Please reproduce every line of the records below verbatim.
═════ Extracted information
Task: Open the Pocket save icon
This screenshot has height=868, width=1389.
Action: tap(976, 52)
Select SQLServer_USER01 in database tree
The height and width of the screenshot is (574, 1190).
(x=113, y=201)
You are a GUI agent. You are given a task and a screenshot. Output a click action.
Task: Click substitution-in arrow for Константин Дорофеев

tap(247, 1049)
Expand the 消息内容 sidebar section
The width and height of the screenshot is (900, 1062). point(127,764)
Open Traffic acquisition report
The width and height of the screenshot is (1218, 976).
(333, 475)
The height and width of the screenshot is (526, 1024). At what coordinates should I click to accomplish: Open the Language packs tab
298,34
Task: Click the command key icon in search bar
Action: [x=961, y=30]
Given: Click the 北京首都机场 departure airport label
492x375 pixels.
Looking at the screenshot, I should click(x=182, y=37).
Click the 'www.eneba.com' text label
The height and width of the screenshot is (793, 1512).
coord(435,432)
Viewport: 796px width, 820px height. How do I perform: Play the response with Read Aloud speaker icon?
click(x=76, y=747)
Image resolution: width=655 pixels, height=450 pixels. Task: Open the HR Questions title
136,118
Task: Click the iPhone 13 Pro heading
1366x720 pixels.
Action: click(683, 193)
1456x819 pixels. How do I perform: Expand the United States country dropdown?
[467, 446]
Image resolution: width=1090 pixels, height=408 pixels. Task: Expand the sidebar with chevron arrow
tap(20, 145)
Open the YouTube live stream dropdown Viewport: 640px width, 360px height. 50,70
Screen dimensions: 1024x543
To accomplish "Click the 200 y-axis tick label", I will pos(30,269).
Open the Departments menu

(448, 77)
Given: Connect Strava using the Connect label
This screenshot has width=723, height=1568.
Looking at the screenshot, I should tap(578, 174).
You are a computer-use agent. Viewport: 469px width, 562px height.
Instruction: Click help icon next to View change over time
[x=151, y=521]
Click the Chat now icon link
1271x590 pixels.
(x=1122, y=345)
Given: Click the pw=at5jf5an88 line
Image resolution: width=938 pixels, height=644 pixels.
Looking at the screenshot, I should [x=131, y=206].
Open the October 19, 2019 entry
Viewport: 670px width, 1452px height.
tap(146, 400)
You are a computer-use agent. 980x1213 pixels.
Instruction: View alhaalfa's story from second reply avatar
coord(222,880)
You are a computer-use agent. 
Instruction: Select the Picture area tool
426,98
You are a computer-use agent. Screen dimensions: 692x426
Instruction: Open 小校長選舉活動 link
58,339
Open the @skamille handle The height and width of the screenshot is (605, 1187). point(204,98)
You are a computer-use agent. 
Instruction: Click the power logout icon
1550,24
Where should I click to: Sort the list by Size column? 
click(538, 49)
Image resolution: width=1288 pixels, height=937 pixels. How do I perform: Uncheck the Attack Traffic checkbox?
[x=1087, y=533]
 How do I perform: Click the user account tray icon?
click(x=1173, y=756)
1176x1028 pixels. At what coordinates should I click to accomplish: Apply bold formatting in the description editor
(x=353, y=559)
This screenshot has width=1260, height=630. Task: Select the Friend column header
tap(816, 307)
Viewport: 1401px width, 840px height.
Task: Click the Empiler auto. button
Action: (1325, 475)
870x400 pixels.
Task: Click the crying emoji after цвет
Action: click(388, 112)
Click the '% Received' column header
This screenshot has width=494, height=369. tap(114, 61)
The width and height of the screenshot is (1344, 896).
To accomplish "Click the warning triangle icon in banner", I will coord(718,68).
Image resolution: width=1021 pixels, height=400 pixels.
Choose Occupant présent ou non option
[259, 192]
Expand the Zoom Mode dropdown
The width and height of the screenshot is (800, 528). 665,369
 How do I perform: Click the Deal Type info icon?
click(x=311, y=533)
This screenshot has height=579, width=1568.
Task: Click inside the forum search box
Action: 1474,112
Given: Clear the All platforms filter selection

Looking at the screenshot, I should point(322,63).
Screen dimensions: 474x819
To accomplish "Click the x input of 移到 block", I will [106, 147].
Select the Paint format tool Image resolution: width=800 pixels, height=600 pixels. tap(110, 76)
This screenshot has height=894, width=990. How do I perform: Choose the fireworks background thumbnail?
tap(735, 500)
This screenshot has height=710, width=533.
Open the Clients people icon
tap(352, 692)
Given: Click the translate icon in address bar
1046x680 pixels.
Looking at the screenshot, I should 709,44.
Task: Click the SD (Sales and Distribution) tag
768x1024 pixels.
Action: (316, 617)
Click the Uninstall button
══════════
» **Complete output**
Task: Open the Pocket save icon
This screenshot has height=868, width=1389.
Action: tap(976, 52)
Select SQLServer_USER01 in database tree
The height and width of the screenshot is (574, 1190).
(x=113, y=201)
You are a GUI agent. You are given a task and a screenshot. Output a click action.
Task: Click substitution-in arrow for Константин Дорофеев

tap(247, 1049)
Expand the 消息内容 sidebar section
The width and height of the screenshot is (900, 1062). point(127,764)
Open Traffic acquisition report
The width and height of the screenshot is (1218, 976).
(333, 475)
The height and width of the screenshot is (526, 1024). At what coordinates should I click to accomplish: Open the Language packs tab
298,34
Task: Click the command key icon in search bar
Action: [x=961, y=30]
Given: Click the 北京首都机场 departure airport label
492x375 pixels.
Looking at the screenshot, I should click(x=182, y=37).
Click the 'www.eneba.com' text label
The height and width of the screenshot is (793, 1512).
coord(435,432)
Viewport: 796px width, 820px height. How do I perform: Play the response with Read Aloud speaker icon?
click(x=76, y=747)
Image resolution: width=655 pixels, height=450 pixels. Task: Open the HR Questions title
136,118
Task: Click the iPhone 13 Pro heading
1366x720 pixels.
Action: click(683, 193)
1456x819 pixels. How do I perform: Expand the United States country dropdown?
[467, 446]
Image resolution: width=1090 pixels, height=408 pixels. Task: Expand the sidebar with chevron arrow
tap(20, 145)
Open the YouTube live stream dropdown Viewport: 640px width, 360px height. 50,70
Screen dimensions: 1024x543
To accomplish "Click the 200 y-axis tick label", I will pos(30,269).
Open the Departments menu

(448, 77)
Given: Connect Strava using the Connect label
This screenshot has width=723, height=1568.
Looking at the screenshot, I should tap(578, 174).
You are a computer-use agent. Viewport: 469px width, 562px height.
Instruction: Click help icon next to View change over time
[x=151, y=521]
Click the Chat now icon link
1271x590 pixels.
(x=1122, y=345)
Given: Click the pw=at5jf5an88 line
Image resolution: width=938 pixels, height=644 pixels.
Looking at the screenshot, I should [x=131, y=206].
Open the October 19, 2019 entry
Viewport: 670px width, 1452px height.
tap(146, 400)
You are a computer-use agent. 980x1213 pixels.
Instruction: View alhaalfa's story from second reply avatar
coord(222,880)
You are a computer-use agent. 
Instruction: Select the Picture area tool
426,98
You are a computer-use agent. Screen dimensions: 692x426
Instruction: Open 小校長選舉活動 link
58,339
Open the @skamille handle The height and width of the screenshot is (605, 1187). point(204,98)
You are a computer-use agent. 
Instruction: Click the power logout icon
1550,24
Where should I click to: Sort the list by Size column? 
click(538, 49)
Image resolution: width=1288 pixels, height=937 pixels. How do I perform: Uncheck the Attack Traffic checkbox?
[x=1087, y=533]
 How do I perform: Click the user account tray icon?
click(x=1173, y=756)
1176x1028 pixels. At what coordinates should I click to accomplish: Apply bold formatting in the description editor
(x=353, y=559)
This screenshot has width=1260, height=630. Task: Select the Friend column header
tap(816, 307)
Viewport: 1401px width, 840px height.
Task: Click the Empiler auto. button
Action: (1325, 475)
870x400 pixels.
Task: Click the crying emoji after цвет
Action: click(388, 112)
Click the '% Received' column header
This screenshot has width=494, height=369. tap(114, 61)
The width and height of the screenshot is (1344, 896).
To accomplish "Click the warning triangle icon in banner", I will coord(718,68).
Image resolution: width=1021 pixels, height=400 pixels.
Choose Occupant présent ou non option
[259, 192]
Expand the Zoom Mode dropdown
The width and height of the screenshot is (800, 528). 665,369
 How do I perform: Click the Deal Type info icon?
click(x=311, y=533)
This screenshot has height=579, width=1568.
Task: Click inside the forum search box
Action: 1474,112
Given: Clear the All platforms filter selection

Looking at the screenshot, I should point(322,63).
Screen dimensions: 474x819
To accomplish "Click the x input of 移到 block", I will [106, 147].
Select the Paint format tool Image resolution: width=800 pixels, height=600 pixels. tap(110, 76)
This screenshot has height=894, width=990. How do I perform: Choose the fireworks background thumbnail?
tap(735, 500)
This screenshot has height=710, width=533.
Open the Clients people icon
tap(352, 692)
Given: Click the translate icon in address bar
1046x680 pixels.
Looking at the screenshot, I should 709,44.
Task: Click the SD (Sales and Distribution) tag
768x1024 pixels.
Action: (316, 617)
Click the Uninstall button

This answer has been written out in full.